Segment Start: Exercise passage
I'm the author of "Crafting Interpreters".
I really like "Engineering a Compiler", but it's probably not the best first book for implementing a programming language. It's primarily a textbook for backend optimization. It covers just enough front end to feel like a complete book, but you can tell the authors assume you've already taken an undergrad class in compilers before.
It is an excellent second or third book after you have a working compiler and you want to start understanding how industrial-grade compilers make code go fast. It's the best textbook I know on optimization. Most other compiler optimization material lives in academic papers, which can be scattershot and difficult to absorb.
One of my goals with "Crafting Interpreters" was to give people an intuitive feel for PL implementation so that they are better prepared to approach deeper works like "Engineering a Compiler".
Thank you for the response. I'll get your book as well. I got that book because it had good reviews on Stackoverflow survey that said prefer that to the Dragon Book.
For what it's worth, I'd probably recommend the latest edition of the Dragon Book before "Engineering a Compiler" too. The Dragon Book does a good job of establishing a lot of the foundation for a compiler. It is so dominant in the field that most other compiler textbooks either deliberately or inadvertently assume a reader is familiar with it.
The Dragon Book has a repututation for being unapproachable and it is pretty dense and goes more into compiler-compilers than any normal person would ever need. But the latest edition isn't quite so bad and you can skim some of that stuff if you aren't interested in it.
Segment End: Exercise passage
Task goal — Copy the stretch of the compiler textbook discussion from "It is an excellent" through "difficult to absorb.", replacing "academic papers" with "conference proceedings".
Segment Start: Raw data
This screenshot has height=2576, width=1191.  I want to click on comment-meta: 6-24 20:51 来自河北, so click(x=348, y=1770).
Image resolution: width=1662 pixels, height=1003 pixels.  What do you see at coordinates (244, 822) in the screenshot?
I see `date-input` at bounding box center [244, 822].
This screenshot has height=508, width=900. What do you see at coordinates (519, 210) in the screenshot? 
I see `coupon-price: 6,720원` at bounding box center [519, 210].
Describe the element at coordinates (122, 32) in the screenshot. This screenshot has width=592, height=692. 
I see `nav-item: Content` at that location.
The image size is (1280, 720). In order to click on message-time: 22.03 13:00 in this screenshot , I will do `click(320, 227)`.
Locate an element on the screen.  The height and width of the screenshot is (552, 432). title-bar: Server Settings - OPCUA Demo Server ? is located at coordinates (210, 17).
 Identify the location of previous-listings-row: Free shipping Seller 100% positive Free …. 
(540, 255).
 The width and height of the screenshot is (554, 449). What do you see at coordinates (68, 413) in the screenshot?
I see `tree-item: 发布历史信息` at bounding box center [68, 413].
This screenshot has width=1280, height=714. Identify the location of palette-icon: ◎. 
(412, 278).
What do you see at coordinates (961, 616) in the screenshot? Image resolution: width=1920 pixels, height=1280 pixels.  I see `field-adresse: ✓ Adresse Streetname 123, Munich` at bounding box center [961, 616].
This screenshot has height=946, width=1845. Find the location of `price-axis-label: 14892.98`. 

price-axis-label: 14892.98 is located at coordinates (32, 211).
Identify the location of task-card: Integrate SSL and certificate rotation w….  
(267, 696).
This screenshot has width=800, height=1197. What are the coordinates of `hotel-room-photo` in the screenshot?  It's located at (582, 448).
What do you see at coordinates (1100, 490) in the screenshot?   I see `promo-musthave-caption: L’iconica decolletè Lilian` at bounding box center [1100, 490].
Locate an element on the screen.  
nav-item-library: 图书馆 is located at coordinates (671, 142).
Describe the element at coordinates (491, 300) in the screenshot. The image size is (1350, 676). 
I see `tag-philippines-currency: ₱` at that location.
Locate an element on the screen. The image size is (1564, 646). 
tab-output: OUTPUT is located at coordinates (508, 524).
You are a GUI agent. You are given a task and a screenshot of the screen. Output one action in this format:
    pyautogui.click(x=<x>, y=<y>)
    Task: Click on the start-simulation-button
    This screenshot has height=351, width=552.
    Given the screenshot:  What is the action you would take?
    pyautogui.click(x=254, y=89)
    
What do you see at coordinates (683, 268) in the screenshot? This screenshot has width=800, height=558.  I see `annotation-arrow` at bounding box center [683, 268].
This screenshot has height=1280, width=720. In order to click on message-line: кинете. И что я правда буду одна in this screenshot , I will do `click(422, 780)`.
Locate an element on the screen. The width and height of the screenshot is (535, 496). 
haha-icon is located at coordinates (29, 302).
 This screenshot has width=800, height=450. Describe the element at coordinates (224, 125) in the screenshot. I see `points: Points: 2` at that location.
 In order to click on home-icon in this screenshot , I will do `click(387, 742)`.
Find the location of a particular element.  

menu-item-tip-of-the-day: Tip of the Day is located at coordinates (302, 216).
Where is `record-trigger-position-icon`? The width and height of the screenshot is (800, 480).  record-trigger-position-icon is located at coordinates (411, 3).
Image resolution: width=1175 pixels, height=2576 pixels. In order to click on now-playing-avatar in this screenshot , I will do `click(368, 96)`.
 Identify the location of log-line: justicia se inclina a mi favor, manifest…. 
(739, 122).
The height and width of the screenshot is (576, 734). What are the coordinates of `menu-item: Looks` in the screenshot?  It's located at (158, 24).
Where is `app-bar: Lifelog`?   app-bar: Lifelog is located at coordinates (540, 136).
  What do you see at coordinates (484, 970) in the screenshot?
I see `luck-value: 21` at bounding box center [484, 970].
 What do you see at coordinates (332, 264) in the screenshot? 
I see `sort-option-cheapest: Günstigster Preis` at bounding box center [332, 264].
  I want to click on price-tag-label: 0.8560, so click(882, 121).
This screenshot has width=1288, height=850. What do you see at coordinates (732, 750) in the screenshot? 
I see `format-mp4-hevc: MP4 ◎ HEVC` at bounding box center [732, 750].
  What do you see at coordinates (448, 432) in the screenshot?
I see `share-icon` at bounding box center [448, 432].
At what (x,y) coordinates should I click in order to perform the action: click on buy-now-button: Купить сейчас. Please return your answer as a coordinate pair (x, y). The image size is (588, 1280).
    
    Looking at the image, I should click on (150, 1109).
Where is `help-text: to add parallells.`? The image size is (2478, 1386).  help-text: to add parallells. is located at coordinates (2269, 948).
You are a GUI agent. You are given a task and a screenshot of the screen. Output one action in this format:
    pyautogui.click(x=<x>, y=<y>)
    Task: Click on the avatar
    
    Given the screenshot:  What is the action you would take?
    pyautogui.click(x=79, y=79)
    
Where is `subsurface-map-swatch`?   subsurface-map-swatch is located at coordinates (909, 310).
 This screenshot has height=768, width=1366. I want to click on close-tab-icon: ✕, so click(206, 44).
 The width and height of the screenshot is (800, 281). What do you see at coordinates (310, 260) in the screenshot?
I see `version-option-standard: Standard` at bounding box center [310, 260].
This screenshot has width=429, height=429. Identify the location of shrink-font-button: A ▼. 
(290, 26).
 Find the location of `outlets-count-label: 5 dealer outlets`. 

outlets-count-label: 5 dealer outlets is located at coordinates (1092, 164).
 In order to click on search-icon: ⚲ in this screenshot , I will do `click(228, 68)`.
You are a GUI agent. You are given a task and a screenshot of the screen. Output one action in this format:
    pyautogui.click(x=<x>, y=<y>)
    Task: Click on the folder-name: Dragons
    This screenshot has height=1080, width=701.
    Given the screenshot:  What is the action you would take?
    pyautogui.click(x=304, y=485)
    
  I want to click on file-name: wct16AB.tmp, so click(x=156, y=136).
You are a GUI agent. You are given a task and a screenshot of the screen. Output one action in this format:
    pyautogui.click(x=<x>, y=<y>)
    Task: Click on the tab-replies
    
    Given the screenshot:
Segment End: Raw data
Result of this task —
It is an excellent second or third book after you have a working compiler and you want to start understanding how industrial-grade compilers make code go fast. It's the best textbook I know on optimization. Most other compiler optimization material lives in conference proceedings, which can be scattershot and difficult to absorb.